Did Senator Fielding and spirits lobby group DSICA do a deal over the recent alcopops tax bill legislation? Was the spirits lobby group DSICA’s agreement to instruct its members to stop advertising on TV before 9pm in exchange for Fielding’s move to stymie the government’s proposed tax?
It certainly looks that way — Senator Fielding has issued a media release claiming that this decision by the spirits industry “is a significant breakthrough and one Family First negotiated”. However, he has not revealed the terms of his negotiations and whether the advertising restriction was contingent on his opposition to the alcopops bill.
DSICA’s media release is more circumspect on the issue of a deal over the legislation, merely stating that the decision to limit advertising “follows a long committed campaign by Family First Senator Fielding”.
DSICA may not be going public on its tactics but it beggars belief that the industry would agree to such a move without some quid pro quo. Certainly, there is evidence that DSICA was shopping around the Senate for a deal, as is clear from comments made by Senator Xenophon in the Senate during the debate over the Bill.
The day before the Bill was voted down, Senator Xenophon stated “I note from information I have received from my Office that today the spirits industry has volunteered to have a year-long ban on all television advertising of alcohol products if the alcopops bill does not go through.”
Given these comments and the subsequent statements from Senator Fielding and DSICA, it looks like the spirits sector has made a calculated bid to wear a limited advertising ban (which may have been imposed anyway by this Government) in return for maintaining the tax anomaly which makes alcopops so accessible to young people.

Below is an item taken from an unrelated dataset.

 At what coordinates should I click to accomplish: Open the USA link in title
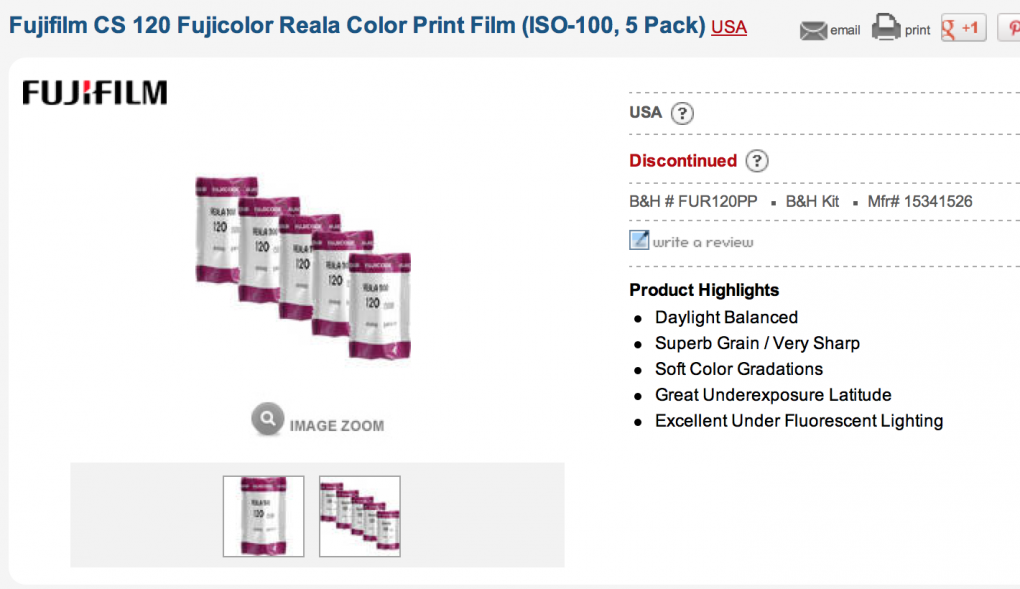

If this is the case, it’s a smart move by the spirits industry. DSCIA has even managed to include an exit strategy for the advertising restrictions, by planning a review of their impact on binge drinking after 12 months. Of course, while the tax break is in place, a limited advertising ban will do little to change demand for alcopops. This leaves the door open for the industry to reverse their ban, on the basis that it did nothing to reduce the harmful effects associated with these products.

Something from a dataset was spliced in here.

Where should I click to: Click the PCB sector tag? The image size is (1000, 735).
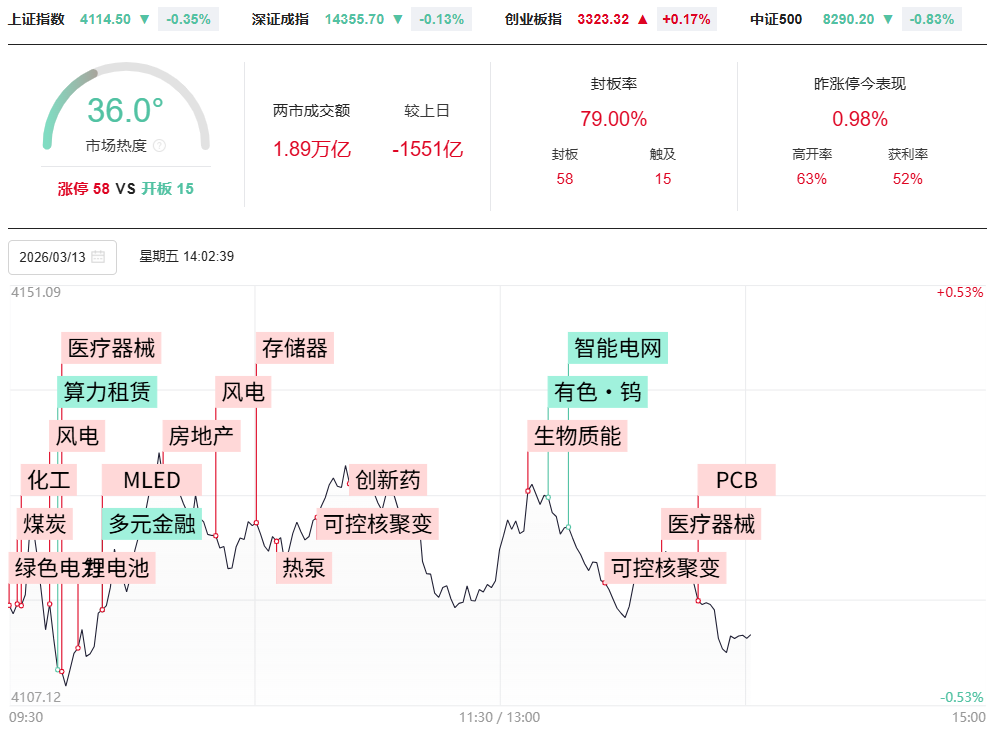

If Senator Fielding’s claim to have brokered this agreement with the spirits industry is correct, he should make the terms of his negotiations public, along with any other commitments he has made to interest groups in return for his vote. If his concern about alcohol-related problems in the community is genuine, he needs to explain why he believes that advertising restrictions are more likely than tax increases to reduce consumption of alcopops.
He also should correct his false statement that the Government claimed the alcopops tax would solve the binge drinking problem. Of course, the Government made no such claim and only ever presented the tax as part of an overall strategy to reducing binge drinking, alongside other initiatives such as health promotion campaigns and funding for community and sporting organisations.
The Government’s approach was sensible and pragmatic. Binge drinking is a major health and social problem and the accessibility and attractiveness of alcopops are one of its causes. Increasing the price of these products is an important strategy to reduce consumption of alcohol by price sensitive young people, who are most at risk of alcohol mis-use. Advertising restrictions are another potential strategy which should be considered, but not at the expense of fixing the alcopops tax break.
However, when faced with the current Senatus Horribilis, getting the policy right is not enough. Despite reaching agreement with the Greens and Senator Xenophon over the Bill, the Government has had this important component of its overall binge drinking strategy undermined by Senator Fielding’s decision to block the tax.